3. Pour rejeter la demande de titre de séjour présentée par M.A..., la préfète de la Seine-Maritime a considéré, au vu de l'avis du collège de médecins de l'Office français de l'immigration et de l'intégration du 10 juillet 2017, que si son état de santé nécessite une prise en charge médicale, le défaut d'une telle prise en charge ne devrait pas entraîner pour lui des conséquences d'une exceptionnelle gravité. Toutefois, il ressort des pièces produites par M. A... devant les premiers juges, en particulier de l'attestation du 6 octobre 2016 émanant d'un psychiatre du centre hospitalier du Rouvray, que l'état de santé du requérant " nécessite des soins continus en France " et qu' " un retour dans son pays d'origine aurait des conséquences d'une extrême gravité sur sa santé ". Il ressort aussi de l'attestation établie le 14 avril 2017 par un psychologue du pôle psychiatrique de ce même centre hospitalier, que " M. A...évolue dans cet état mental pathologique négativement combiné avec une précarité extrême ", que " son maintien nécessite donc toute notre attention et nos efforts thérapeutiques tels qu'existants depuis l'été 2016 " et que " l'état de désespoir absolu dans lequel nous l'avons rencontré nous permet de considérer qu'une rupture des aides pourrait s'avérer particulièrement dangereuse ". A supposer même que ces deux attestations aient été prises en compte par le collège de médecins de l'Office français de l'immigration et de l'intégration pour rendre son avis, ce que la préfète de la Seine-Maritime n'établit au demeurant pas plus en cause d'appel que devant les premiers juges, il ressort de ces attestations concordantes, émanant de professionnels de santé qui suivent M. A... régulièrement depuis l'été 2016, que le défaut de prise en charge devrait avoir pour lui des conséquences d'une exceptionnelle gravité au sens des dispositions citées au point 2.

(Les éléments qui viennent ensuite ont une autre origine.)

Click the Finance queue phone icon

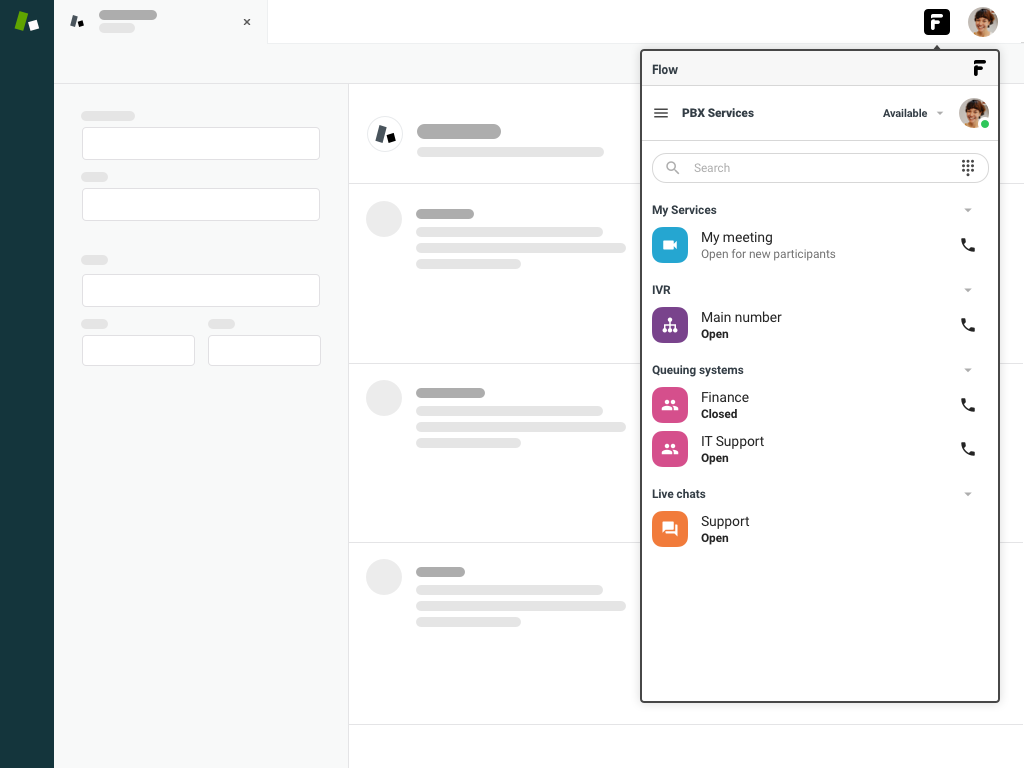[x=967, y=405]
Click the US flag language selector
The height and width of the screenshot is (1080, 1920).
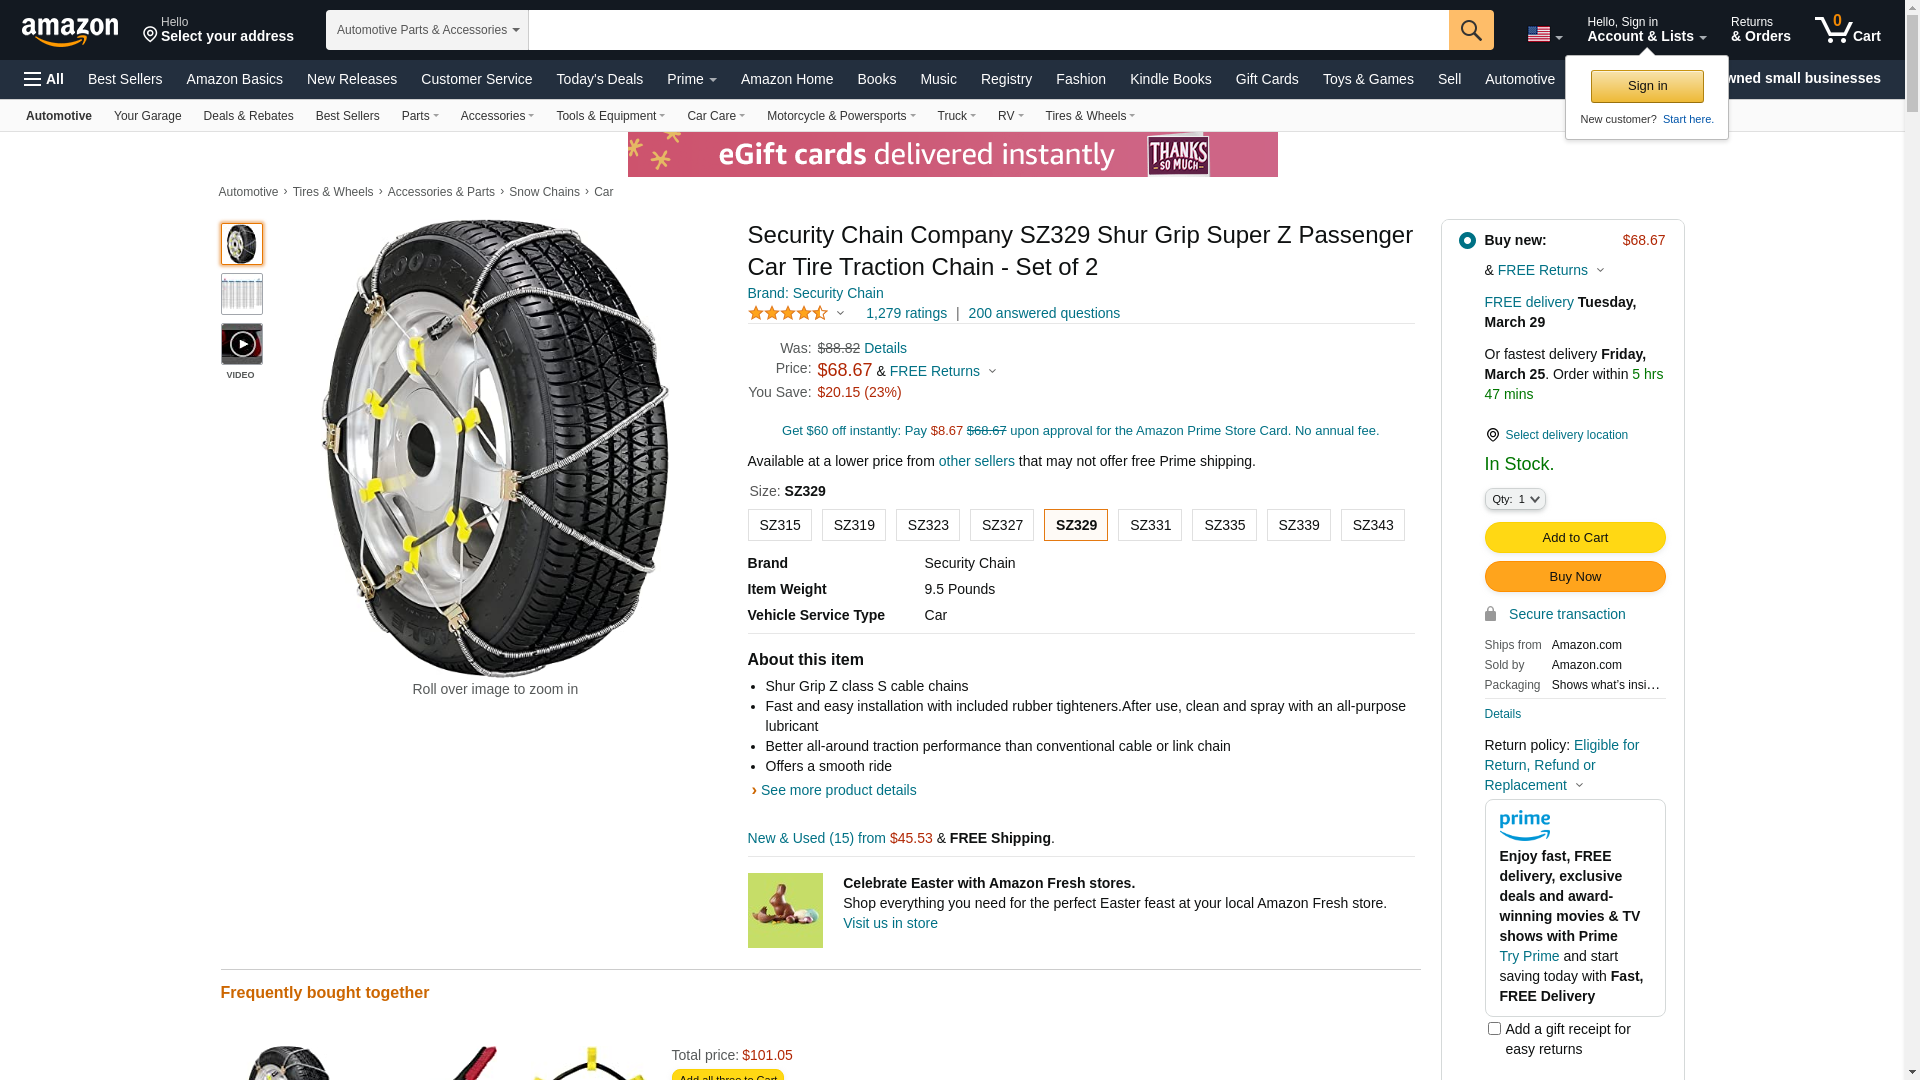[1543, 35]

4. Il résulte de ce qui précède que la préfète de la Seine-Maritime n'est pas fondée à soutenir que c'est à tort que, par le jugement attaqué, le tribunal administratif de Rouen a annulé son arrêté du 4 décembre 2017 par lequel elle a refusé à M. A...la délivrance d'un titre de séjour, l'a obligé à quitter le territoire français dans un délai de trente jours et a fixé le pays de destination de l'éloignement.
DÉCIDE :
Article 1er : La requête de la préfète de la Seine-Maritime est rejetée.
Article 2 : Le présent arrêt sera notifié au ministre de l'intérieur et à M. B...A....
Copie en sera transmise pour information à la préfète de la Seine-Maritime.